Stored items:

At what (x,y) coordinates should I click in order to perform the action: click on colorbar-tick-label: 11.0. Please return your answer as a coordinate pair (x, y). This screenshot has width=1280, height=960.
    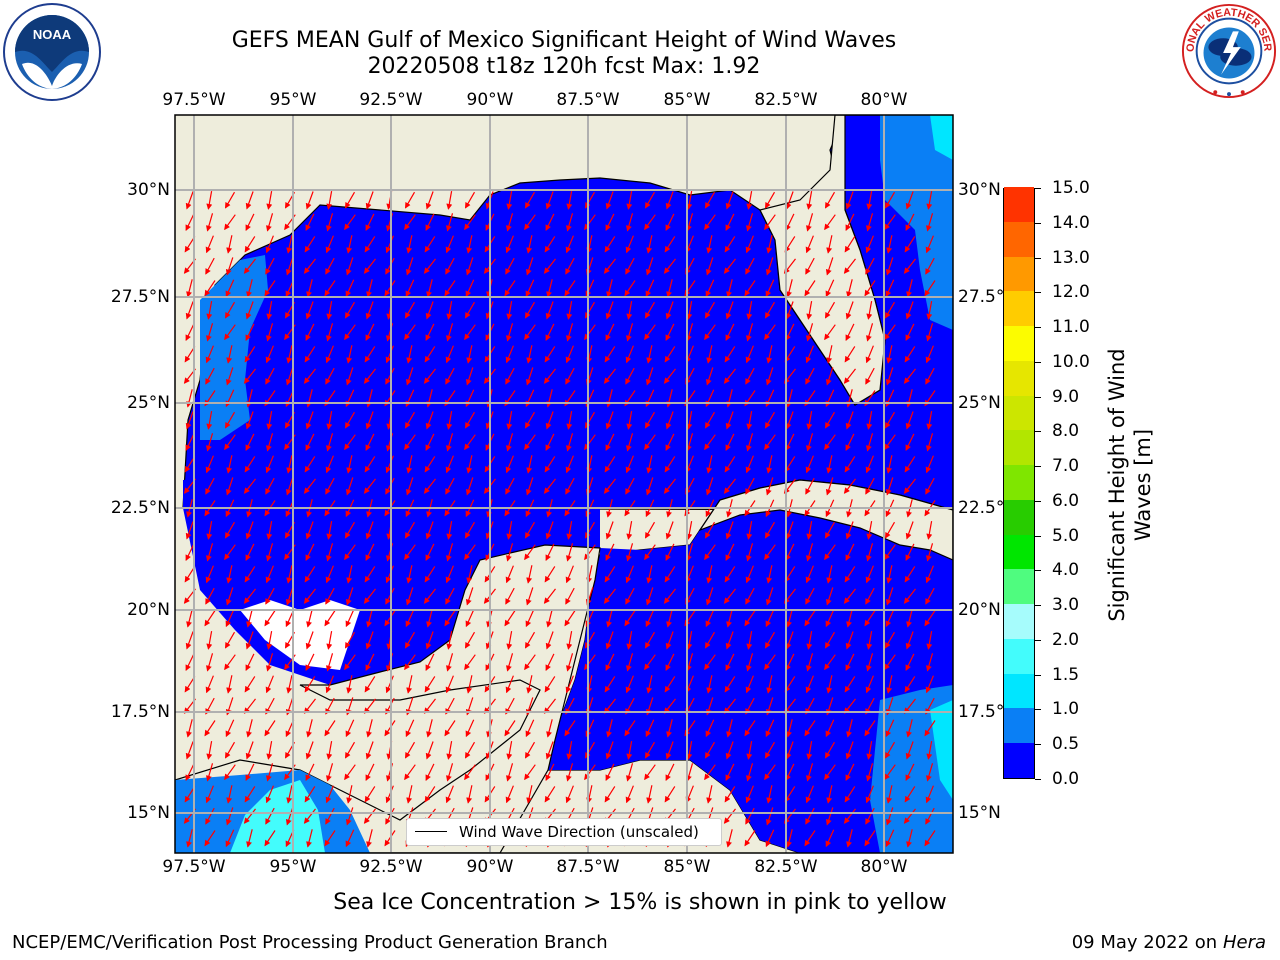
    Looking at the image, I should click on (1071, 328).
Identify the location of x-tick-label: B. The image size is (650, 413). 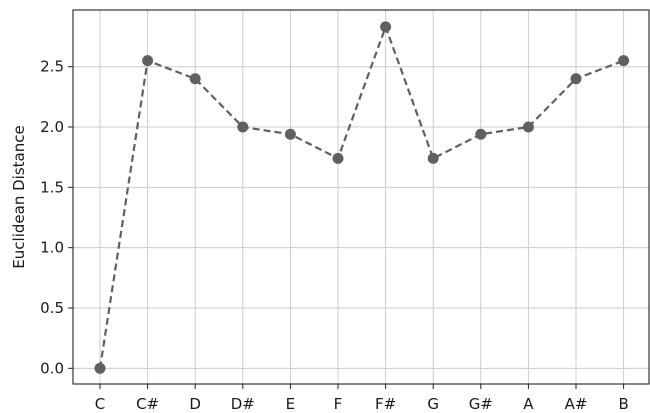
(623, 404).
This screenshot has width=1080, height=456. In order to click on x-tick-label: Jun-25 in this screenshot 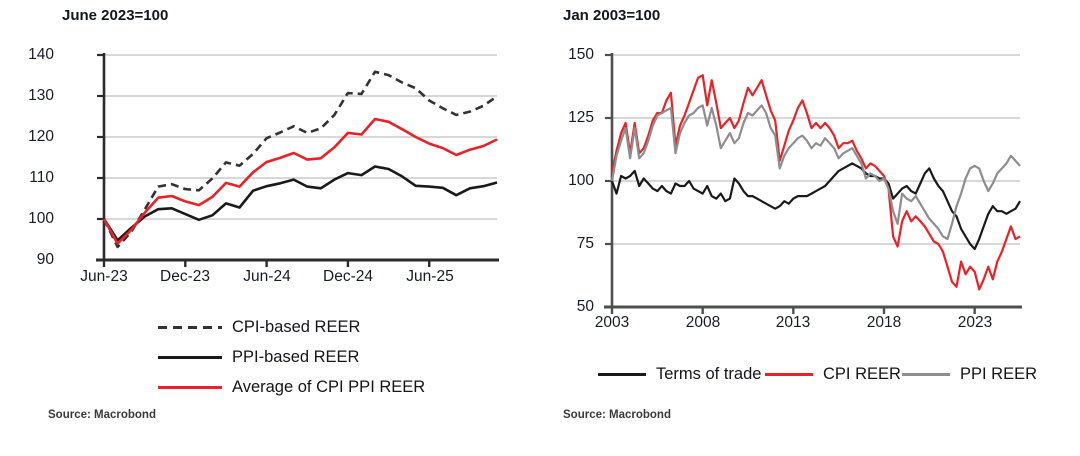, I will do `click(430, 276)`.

INSTRUCTIONS TO FOLLOW: Give every line from the start of the stored items up to and including the line with "Looking at the" as a JSON list of strings, one string per line, with blank lines skipped. Leave the pictures out of the list.

SOLVED EXERCISE:
[
  "At what (x,y) coordinates should I click in order to perform the action: click on colorbar-tick-label: 11.0. Please return your answer as a coordinate pair (x, y). This screenshot has width=1280, height=960.",
  "    Looking at the image, I should click on (1071, 328)."
]